Continually increasing the state pension age (SPA) beyond the government's existing legislative timetable will have a real-world impact upon poorer citizens who may stand no chance of reaching retirement, the pensions minister has warned.
Speaking at an event run by Leith-based financial consultancy firm The Lang Cat in London, Paul Maynard, who is MP for Blackpool North and Cleveleys and parliamentary undersecretary at the Department for Work & Pensions (DWP), was asked about a new report from the International Longevity Centre. It had argued in favour of increasing the SPA to 71 to ensure state retirement benefits are properly funded.
"In the UK state pension age would need to be 70 or 71 compared with 66 now to maintain the status quo of the constant number of workers per state pensioner," the ILC said.
But in conversation with Tom McPhail, The Lang Cat's director of public affairs, Maynard said that, while he had not yet read the report in full, he was cautious about implementing its recommendations because of his own constituents.
"Every report gets printed out for my weekend box and there's about five going in it this weekend so I haven't read it in great detail yet," he said.
"But what I have seen – what struck me was – it was looking particularly at the old age dependency ratio [and] on what that needed to be in order to fulfil their own view of what is financially sustainable.
"I think that there are parts of my constituency – I don't know if people have ever been to Blackpool to visit the seafront and the tower. You go 50 yards back, you are in the poorest ward in the country. The ward I represent in Claremont has a healthy life expectancy for men of 53. So people my age are dropping out of the workforce.
"I’m conscious that merely upping and upping the state pension age might not always be the right answer, and I know we need to look at how Covid-19 has impacted as well, and the patterns of life expectancy, before we start making ambitious discussions about what happens next".

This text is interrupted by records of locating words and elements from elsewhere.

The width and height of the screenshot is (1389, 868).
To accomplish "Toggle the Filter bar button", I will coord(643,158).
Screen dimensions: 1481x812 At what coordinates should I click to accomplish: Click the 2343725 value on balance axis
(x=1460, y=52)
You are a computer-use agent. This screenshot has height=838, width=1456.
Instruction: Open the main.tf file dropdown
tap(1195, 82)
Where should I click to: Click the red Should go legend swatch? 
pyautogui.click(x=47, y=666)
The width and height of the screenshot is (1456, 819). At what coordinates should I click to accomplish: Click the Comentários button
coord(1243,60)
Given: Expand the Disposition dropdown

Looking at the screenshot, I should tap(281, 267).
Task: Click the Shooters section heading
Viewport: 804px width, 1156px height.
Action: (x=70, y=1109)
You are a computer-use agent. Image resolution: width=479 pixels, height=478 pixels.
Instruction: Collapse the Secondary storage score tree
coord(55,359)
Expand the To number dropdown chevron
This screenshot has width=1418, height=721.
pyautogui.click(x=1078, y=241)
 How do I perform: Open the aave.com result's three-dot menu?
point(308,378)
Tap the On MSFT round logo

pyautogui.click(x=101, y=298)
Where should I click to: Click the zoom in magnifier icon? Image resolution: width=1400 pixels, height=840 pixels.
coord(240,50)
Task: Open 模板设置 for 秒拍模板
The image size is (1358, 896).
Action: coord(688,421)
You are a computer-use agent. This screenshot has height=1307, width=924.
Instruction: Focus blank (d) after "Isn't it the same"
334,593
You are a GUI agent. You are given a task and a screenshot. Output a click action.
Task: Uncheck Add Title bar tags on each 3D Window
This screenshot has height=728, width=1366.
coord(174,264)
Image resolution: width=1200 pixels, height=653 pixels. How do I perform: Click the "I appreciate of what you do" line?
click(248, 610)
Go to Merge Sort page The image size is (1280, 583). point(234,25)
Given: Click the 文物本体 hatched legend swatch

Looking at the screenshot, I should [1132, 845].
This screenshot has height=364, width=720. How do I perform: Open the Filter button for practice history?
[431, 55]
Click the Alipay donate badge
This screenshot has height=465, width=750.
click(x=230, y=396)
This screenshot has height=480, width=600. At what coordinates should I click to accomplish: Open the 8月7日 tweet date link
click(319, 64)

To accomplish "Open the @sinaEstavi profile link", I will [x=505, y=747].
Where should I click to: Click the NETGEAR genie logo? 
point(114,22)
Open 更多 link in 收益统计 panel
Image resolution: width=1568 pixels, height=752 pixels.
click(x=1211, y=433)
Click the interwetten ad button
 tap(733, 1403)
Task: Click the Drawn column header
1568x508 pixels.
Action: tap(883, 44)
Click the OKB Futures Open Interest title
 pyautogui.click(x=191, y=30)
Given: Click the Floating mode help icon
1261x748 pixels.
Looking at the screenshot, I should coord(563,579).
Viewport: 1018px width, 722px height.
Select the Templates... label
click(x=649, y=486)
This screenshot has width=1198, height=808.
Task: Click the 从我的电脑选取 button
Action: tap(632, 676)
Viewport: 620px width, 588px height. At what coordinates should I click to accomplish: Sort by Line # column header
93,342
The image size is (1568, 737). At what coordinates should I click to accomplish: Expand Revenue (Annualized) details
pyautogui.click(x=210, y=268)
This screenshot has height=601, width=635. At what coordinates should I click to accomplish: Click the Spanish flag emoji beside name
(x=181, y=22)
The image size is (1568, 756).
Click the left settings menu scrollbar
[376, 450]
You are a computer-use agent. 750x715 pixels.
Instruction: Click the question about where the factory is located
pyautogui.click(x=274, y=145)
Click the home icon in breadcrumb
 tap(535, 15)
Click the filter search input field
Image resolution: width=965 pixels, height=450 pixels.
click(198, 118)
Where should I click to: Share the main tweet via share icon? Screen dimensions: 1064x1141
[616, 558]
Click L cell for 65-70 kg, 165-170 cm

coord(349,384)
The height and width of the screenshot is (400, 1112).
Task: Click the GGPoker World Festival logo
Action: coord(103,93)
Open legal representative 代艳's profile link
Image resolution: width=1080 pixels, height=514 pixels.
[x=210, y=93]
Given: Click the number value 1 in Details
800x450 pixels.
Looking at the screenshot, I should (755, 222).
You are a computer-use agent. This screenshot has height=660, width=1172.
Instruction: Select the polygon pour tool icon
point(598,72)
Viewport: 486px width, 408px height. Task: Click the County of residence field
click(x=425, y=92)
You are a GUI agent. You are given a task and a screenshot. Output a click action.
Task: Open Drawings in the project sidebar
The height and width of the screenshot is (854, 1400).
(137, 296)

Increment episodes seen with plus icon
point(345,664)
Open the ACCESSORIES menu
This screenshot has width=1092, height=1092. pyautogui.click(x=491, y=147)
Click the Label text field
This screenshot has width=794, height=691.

State Pension Age Set to Rise
SPA is currently 66, and is set to rise to 67 by March 2028 and 68 by 2046. However, SPA rises have been an almost-continual topic of discussion in the wake of the government's state pension "equalisation" policy of 2016, and the repeated reminders thereafter of stretched government finances and the cost of pandemic support.
Last year the DWP announced the results of its latest independent review of SPA, concluding it would not launch further legislative changes. But a new review in 2026 will look at census data and analysis of the impact of the pandemic on life expectancy.
"Obviously when the government commissions its independent review of the state pension age it looks at a slightly wider range of considerations, including changes in life expectancy and indeed wider workforce changes," Maynard said.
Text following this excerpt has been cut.